Debt: The First 5000 Years by David Graeber


Disclaimer: This book should be mandatory reading in every Economics Graduate School. Unfortunately this is, and will, not be the case. Buy, download, borrow (or whatever) this book, and read it!

Review: David Graeber is an Anthropologist, and Debt: The first 5000 Years is an Economic Anthropological book. So unlike economists this book is not based on fairy tales and wonderlands, is based in historical facts (even though some times not rock solid historical facts) of societies, countries, tribes and individuals.

The subject is not the Debt of nations, but it is the concept of Debt itself, how did we humans came up with that concept? In the book we see the evolution of the concept in it’s religious, social and individualistic spheres, to finally become a economic concept. This trip from the origins to the modern use of the concept of Debt is wonderful and is the thesis of the book -give a historical background of the concept of Debt (from 5000 years ago until today).

In chapter 2 David Graeber completely destroys the myth of a Barter Economy! So next time any Professor comes up with the story of Barter Economy we can be armed with rock solid arguments and historical facts to destroy the Professor argument. Altought Graeber makes a huge effort to expose this, given his training and the objective of the book the consequences of this for Economic Theory are not completely expose.

I’ll try to give an important consequence: first Microeconomics, in Microeconomic Theory we cannot explain the rise of money and debt and we take it as ad hoc. Given this choice how can we realisticly integrate it in our models? Perhaps this is the reason why integration of money in the General Equilibrium Theory has failed (or when accomplished with very unreal assumptions behind), we need a evolutionary (historically based) theory of money in order to be able to understand the emergence of money, his role and his characteristics.

Furthermore in this chapter and in many others he attacks Adam Smith and his naive and biased view of the world, exposing him as a Utopian that was describing a world he ought to live and not the world he was living in. The attacks are well founded throughout and at the end of the book Adam Smith does not look good as the “father” of a discipline…This undermines the credibility of the majority of economist that buy on the stories of Adam Smith.

David Graeber exposes in length many societies in several different historical eras in order to show their resemblances, differences and the consequences of these. It’s a wonderful read and I learned a lot, although I recommend further reading in order to really grasp the historical contexts of the periods presented (there are several references in each chapter).
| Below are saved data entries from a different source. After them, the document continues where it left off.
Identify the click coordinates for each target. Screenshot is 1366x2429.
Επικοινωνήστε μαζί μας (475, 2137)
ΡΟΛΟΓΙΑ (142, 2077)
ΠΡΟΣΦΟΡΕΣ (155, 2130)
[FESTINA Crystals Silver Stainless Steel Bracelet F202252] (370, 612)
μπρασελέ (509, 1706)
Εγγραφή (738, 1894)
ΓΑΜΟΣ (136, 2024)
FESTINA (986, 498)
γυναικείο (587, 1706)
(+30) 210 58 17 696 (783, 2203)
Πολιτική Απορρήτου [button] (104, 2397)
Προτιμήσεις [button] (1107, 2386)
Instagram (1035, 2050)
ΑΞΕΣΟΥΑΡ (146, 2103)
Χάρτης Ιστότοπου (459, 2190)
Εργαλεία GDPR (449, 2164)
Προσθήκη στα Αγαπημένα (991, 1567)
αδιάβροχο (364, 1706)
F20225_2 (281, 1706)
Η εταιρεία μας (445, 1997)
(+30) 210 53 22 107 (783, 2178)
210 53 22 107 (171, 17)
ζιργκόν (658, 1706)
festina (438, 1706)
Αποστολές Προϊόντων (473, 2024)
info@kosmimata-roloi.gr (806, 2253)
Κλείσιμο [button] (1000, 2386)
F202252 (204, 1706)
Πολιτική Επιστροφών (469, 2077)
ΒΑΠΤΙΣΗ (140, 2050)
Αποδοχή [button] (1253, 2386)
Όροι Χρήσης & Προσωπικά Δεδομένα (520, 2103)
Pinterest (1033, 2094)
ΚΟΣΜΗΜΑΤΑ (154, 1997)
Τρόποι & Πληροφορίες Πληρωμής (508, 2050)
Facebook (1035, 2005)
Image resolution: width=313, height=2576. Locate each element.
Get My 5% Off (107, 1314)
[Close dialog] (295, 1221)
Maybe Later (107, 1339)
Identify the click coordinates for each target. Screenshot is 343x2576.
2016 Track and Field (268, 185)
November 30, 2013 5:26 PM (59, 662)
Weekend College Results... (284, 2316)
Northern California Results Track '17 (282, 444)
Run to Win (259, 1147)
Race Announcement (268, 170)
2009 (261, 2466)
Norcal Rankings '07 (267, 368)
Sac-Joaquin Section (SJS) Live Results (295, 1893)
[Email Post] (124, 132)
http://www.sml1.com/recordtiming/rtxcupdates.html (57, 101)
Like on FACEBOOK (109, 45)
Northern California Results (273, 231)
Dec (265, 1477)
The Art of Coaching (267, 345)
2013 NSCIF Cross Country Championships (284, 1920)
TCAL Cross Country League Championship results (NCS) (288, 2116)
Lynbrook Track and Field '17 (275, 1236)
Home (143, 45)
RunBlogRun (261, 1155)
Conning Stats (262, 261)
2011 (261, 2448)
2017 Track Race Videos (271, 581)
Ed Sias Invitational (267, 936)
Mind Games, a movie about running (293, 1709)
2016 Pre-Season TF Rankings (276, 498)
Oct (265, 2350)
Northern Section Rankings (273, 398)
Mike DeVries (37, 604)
One thing that nagged me was that the author jumps a lot within chapters to different eras (already exposed or not), and within each era sometimes events far apart in that era are contiguous in the exposition so it’s a bit confusing, 100 years or 200 years apart is a lot and so I felt lost sometimes asking myself what happened in the middle of those two events, but nothing very disturbing.

This historical analysis of several eras is amazing and highly enriching! I was craving for more, I found the book too short on this! Not because it didn’t cover enough but because it was expose is such a way that reading it was a pleasure and so I wanted more.

One great thing was the fact that David Graeber knows and cites French (and other European) authors! Sometimes I wondered if Americans knew that there exists foreign Academics (but I start to realize that’s only in Economics…). Since I’ve read many of the authors cited I found that he did justice to them and also the the School of thought they represent and on which Graeber inserts himself. Throughout  the book we see Graeber giving credit to great Academics that shaped his ideas, again not very common in American scholars (once again maybe is only in Economics).

The weaker part of the book is the last chapter which analysis the modern era, it is weak because I felt the author has much much more to say and it could’ve say it in a more deep way if he had given more space to that section (maybe he had space limitations). But is too bad, maybe with more 100 pages for that section it would’ve become a reference of modern analysis, in it’s current state is short exposition of some of the author ideas. Maybe in a future edition more space could be given to that section!

We highly recommend reading this book! It should be a must read for every Economist (or ought to be). It’s inspiring, you will learn a lot, it will highly expand your vision of the world in historical and anthropological ways and I hope will make people see that there other ways to live and see the world not only this Capitalistic destructive view of the world.